Directive = Identify each line in the entries below that contains the string "height", and copy those lines. Case counts, so a line counts only if it has "height" with the same capitalization.

(Records of locating words and elements)
━━━━━━━━━━

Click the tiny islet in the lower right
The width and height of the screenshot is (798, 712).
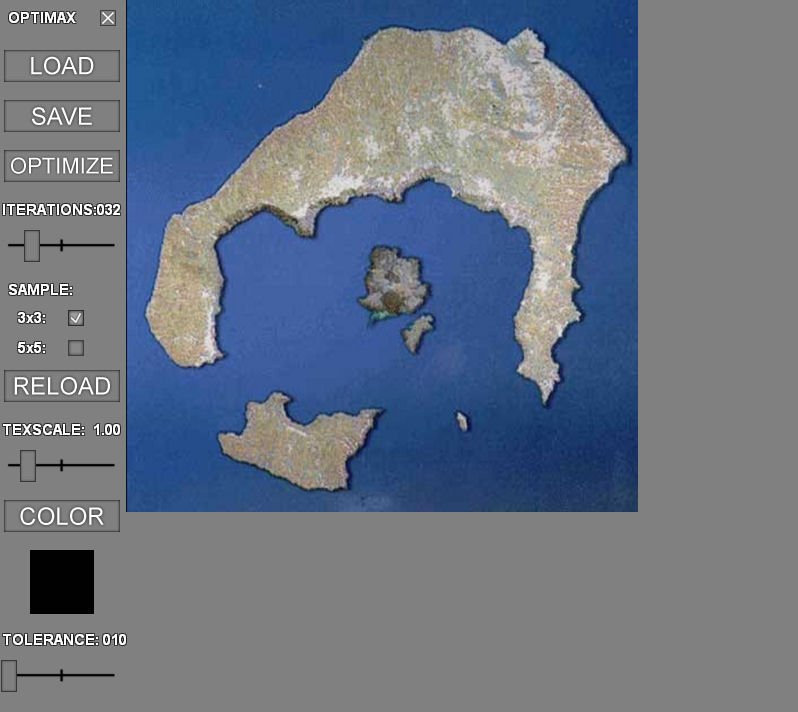point(462,422)
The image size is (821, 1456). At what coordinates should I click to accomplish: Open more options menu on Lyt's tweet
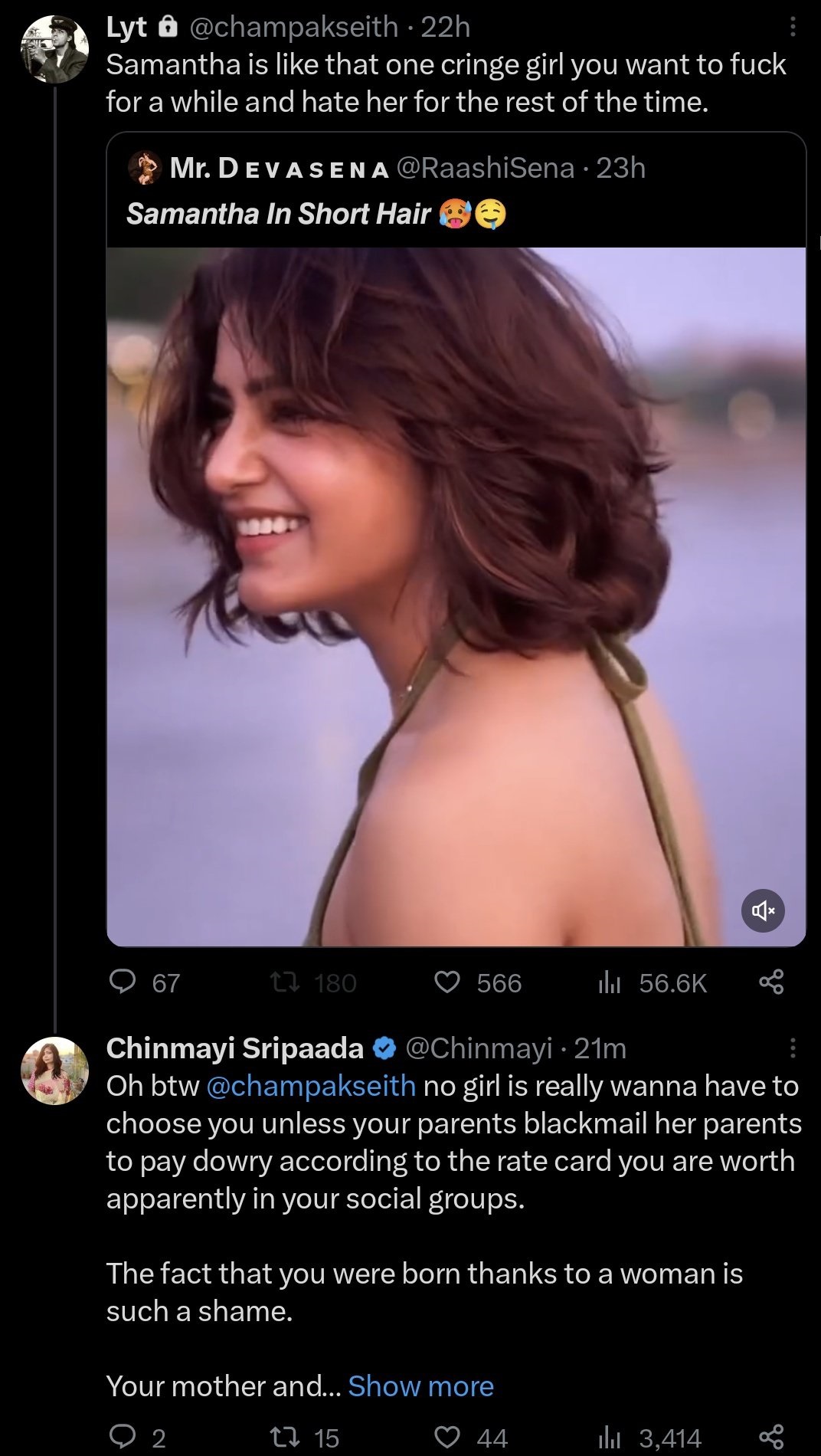793,28
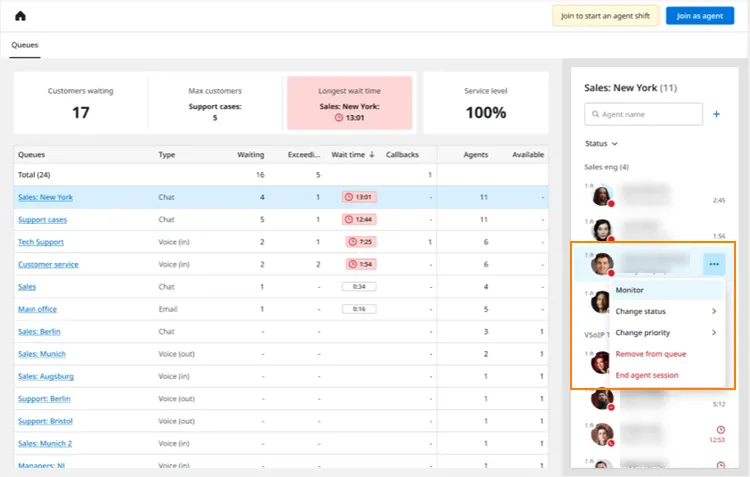Click the Join as agent button
Viewport: 750px width, 477px height.
click(699, 16)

━━━━━━━━━━

Solution to the exercise =
The width and height of the screenshot is (798, 712).
Viewport: 750px width, 477px height.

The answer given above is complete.